**The request**
Reproduce the material below word for word, beginning with the line that contains "Screen dimensions: 1200x489" and continuing through its very last line, both included.

**Records supplied**

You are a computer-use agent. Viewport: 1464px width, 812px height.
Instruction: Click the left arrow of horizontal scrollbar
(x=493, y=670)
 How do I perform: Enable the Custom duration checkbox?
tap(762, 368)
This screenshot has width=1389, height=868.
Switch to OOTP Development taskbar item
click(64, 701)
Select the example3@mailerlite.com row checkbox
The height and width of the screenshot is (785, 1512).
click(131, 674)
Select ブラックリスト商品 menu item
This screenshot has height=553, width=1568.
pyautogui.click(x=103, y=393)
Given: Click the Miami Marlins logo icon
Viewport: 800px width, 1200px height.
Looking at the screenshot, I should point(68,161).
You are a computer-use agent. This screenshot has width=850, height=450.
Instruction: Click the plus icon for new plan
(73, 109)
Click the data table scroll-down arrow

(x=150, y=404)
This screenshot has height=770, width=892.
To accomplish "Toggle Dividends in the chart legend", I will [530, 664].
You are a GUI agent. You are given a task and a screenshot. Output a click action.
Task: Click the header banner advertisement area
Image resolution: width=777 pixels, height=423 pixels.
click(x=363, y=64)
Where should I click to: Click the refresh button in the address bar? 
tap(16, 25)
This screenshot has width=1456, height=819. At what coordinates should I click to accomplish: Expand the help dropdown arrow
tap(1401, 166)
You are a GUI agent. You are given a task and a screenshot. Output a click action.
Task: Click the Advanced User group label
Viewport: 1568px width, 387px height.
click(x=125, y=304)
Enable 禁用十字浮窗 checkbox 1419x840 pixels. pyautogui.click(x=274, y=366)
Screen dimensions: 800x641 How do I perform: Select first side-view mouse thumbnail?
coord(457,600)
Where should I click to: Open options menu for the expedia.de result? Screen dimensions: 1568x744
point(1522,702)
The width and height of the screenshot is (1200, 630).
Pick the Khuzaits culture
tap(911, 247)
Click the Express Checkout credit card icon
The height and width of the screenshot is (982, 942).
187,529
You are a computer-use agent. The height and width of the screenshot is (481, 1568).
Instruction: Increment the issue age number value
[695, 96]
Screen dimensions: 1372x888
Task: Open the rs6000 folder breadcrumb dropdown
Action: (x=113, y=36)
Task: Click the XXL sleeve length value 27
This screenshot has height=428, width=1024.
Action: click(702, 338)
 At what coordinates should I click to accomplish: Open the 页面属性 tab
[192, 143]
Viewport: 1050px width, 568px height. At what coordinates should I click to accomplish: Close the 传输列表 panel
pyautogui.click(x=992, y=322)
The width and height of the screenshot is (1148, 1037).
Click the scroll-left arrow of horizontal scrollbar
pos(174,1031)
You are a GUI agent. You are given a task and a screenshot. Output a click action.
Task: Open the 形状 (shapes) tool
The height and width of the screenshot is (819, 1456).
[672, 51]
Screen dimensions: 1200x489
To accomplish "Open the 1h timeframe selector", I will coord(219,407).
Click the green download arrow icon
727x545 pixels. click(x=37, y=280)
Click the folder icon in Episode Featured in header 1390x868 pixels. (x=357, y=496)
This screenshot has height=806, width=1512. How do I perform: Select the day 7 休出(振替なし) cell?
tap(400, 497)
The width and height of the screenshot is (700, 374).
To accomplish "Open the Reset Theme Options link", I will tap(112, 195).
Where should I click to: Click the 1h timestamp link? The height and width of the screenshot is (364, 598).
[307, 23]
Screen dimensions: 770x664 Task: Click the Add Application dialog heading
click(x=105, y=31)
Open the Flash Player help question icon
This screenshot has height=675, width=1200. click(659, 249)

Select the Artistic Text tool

**Exercise response**
Screen dimensions: 1200x489
To accomplish "Open the 1h timeframe selector", I will coord(219,407).
Click the green download arrow icon
727x545 pixels. click(x=37, y=280)
Click the folder icon in Episode Featured in header 1390x868 pixels. (x=357, y=496)
This screenshot has height=806, width=1512. How do I perform: Select the day 7 休出(振替なし) cell?
tap(400, 497)
The width and height of the screenshot is (700, 374).
To accomplish "Open the Reset Theme Options link", I will tap(112, 195).
Where should I click to: Click the 1h timestamp link? The height and width of the screenshot is (364, 598).
[307, 23]
Screen dimensions: 770x664 Task: Click the Add Application dialog heading
click(x=105, y=31)
Open the Flash Player help question icon
This screenshot has height=675, width=1200. click(659, 249)

Select the Artistic Text tool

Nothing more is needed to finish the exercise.